I’m “Pro-Life” (But Not That Kind of “Pro-Life”)

There’s a lot of discussion underway about the legalities of abortion and women’s right to choose, of which I am a firm supporter. I believe strongly that everyone has the right to make decisions about their own bodies and health, as enshrined in the 1946 Constitution of the World Health Organization—and as we should all expect as autonomous persons whose bodies are just as much ours as our minds.

But it’s got me thinking a lot about the expression “pro-life.” And I realized – I’m “pro-life.” But not that kind of pro-life…

I’m “pro-life” because I’m sympathetic to women who are raped or otherwise sexually assaulted, and who are sometimes faced with unthinkable decisions following such unimaginable traumas. I’m “pro-life” because I believe rapists and abusers deserve more punitive sentencing, period.

I’m “pro-life” because I believe that the life of a living, breathing, walking woman is deserving of greater consideration and care than a fetus that has yet to develop a prefrontal cortex, or have any semblance of awareness (of self or otherwise); or one that has yet to display the neuronal complexity of a shrimp.   

I’m “pro-life” because people with uteruses are not machines or hosts; indeed, most apparently, they are autonomous persons and human beings like the rest of us, and it seems a gross dehumanization to deprive any autonomous person of the right to make decisions about their own health.

◆ Data provided:
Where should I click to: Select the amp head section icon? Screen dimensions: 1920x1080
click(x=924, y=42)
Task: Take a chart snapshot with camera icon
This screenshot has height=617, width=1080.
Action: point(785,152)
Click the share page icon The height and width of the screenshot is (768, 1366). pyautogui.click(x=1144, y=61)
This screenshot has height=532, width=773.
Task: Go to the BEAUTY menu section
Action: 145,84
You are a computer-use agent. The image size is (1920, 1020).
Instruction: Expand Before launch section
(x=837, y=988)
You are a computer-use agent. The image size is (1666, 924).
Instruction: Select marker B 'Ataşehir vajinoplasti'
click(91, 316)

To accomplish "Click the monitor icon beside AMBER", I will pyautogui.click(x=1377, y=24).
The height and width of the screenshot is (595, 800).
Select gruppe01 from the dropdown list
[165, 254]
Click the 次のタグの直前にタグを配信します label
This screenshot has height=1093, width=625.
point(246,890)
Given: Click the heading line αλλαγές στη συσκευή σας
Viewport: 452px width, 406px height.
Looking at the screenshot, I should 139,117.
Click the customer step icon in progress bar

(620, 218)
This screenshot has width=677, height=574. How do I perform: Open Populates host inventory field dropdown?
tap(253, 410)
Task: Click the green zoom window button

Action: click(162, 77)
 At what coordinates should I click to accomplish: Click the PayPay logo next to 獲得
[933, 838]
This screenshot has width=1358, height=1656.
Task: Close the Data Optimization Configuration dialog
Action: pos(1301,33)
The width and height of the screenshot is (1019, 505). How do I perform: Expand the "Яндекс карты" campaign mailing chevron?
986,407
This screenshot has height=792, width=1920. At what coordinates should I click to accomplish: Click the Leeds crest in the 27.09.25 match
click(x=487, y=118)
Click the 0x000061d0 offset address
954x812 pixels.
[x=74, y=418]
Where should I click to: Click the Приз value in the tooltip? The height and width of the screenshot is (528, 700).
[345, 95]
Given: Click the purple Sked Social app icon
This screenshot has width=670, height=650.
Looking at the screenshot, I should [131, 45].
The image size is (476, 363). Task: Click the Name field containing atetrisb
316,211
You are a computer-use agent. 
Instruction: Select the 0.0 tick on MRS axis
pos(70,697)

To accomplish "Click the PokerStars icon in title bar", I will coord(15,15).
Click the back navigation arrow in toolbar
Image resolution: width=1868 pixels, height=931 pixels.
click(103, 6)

◆ Problem to solve:
In the essay above on being "pro-life," which document is cited as enshrining the right to make decisions about one's own body and health?

◆ Full answer:
The 1946 Constitution of the World Health Organization.